Exercise => Reproduce the data verbatim, everything from the line containing "Task: Click the start date field 11/03/2020" down to the line containing "Action: click(x=436, y=113)", with both of those lines included.

## begin Listed records

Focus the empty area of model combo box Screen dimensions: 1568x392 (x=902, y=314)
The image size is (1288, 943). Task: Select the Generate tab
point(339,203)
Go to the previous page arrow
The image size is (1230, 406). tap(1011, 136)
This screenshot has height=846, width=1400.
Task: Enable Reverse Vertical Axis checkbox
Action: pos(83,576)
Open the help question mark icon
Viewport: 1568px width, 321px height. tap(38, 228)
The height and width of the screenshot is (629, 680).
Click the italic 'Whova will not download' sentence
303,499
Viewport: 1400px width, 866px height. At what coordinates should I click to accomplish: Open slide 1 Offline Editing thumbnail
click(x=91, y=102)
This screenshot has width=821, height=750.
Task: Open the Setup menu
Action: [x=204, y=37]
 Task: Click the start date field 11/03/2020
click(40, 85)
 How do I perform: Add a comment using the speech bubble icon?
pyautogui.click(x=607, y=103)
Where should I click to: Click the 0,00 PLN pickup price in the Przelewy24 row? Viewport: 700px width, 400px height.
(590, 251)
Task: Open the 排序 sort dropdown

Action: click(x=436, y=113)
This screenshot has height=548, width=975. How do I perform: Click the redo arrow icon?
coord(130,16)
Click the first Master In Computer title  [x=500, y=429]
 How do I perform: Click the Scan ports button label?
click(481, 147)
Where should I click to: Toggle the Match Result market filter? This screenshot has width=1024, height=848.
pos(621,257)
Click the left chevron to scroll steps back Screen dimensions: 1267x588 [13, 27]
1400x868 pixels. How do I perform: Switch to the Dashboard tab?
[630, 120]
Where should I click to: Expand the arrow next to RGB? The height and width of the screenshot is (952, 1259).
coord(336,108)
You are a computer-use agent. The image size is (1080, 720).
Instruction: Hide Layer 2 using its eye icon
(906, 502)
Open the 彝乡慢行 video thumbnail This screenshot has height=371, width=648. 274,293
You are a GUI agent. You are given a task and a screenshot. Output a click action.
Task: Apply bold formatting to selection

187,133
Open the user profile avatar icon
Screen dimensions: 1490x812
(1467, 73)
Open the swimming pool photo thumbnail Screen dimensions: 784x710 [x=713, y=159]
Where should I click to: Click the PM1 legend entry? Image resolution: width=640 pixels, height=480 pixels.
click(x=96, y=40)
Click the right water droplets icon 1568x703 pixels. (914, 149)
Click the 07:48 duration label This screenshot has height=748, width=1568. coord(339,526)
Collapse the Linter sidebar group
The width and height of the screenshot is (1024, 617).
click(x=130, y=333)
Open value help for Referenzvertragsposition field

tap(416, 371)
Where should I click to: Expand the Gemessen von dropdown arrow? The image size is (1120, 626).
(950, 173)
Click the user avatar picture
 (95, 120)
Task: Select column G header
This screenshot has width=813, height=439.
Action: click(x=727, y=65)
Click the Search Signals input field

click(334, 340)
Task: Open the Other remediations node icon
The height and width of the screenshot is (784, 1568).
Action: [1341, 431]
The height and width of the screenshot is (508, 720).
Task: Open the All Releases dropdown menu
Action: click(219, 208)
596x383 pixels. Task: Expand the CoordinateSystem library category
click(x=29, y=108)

## end Listed records

Solved exercise =>
 Task: Click the start date field 11/03/2020
click(40, 85)
 How do I perform: Add a comment using the speech bubble icon?
pyautogui.click(x=607, y=103)
Where should I click to: Click the 0,00 PLN pickup price in the Przelewy24 row? Viewport: 700px width, 400px height.
(590, 251)
Task: Open the 排序 sort dropdown

Action: click(x=436, y=113)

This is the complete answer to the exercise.